→ What is needed
Rewrite the lines from the one containing "You are a GUI" up to and including the one containing "coord(321,483)", replacing "click action" with "tap action" and changing nothing else.

→ Stored data
◇ ◇ ◇ ◇ ◇ ◇ ◇

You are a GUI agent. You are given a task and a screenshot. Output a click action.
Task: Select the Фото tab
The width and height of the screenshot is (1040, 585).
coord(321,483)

◇ ◇ ◇ ◇ ◇ ◇ ◇

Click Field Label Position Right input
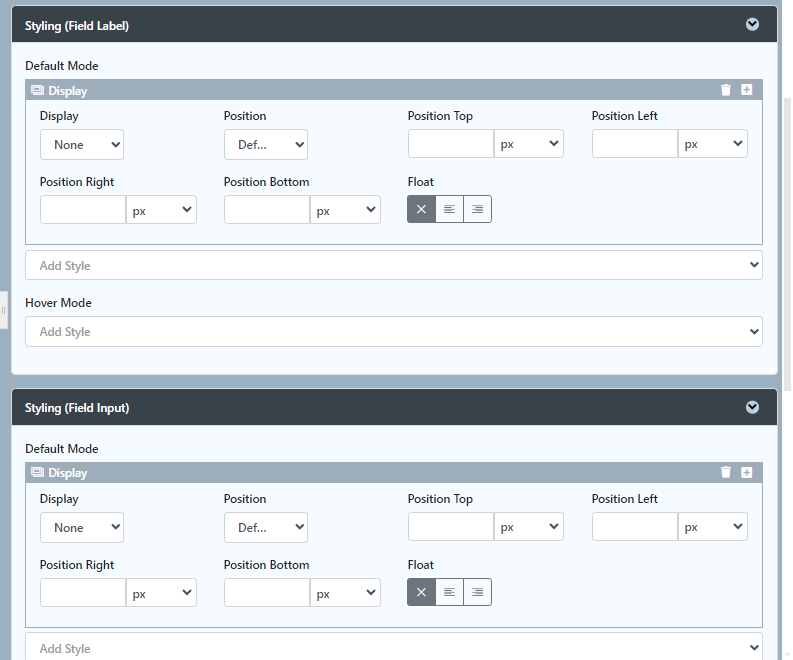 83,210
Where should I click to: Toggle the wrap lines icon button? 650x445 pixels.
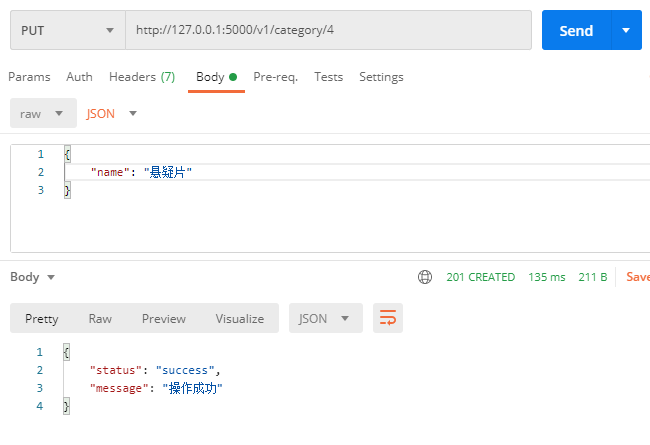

◇ ◇ ◇ ◇ ◇ ◇ ◇

→ Output of the task
You are a GUI agent. You are given a task and a screenshot. Output a tap action.
Task: Select the Фото tab
The width and height of the screenshot is (1040, 585).
coord(321,483)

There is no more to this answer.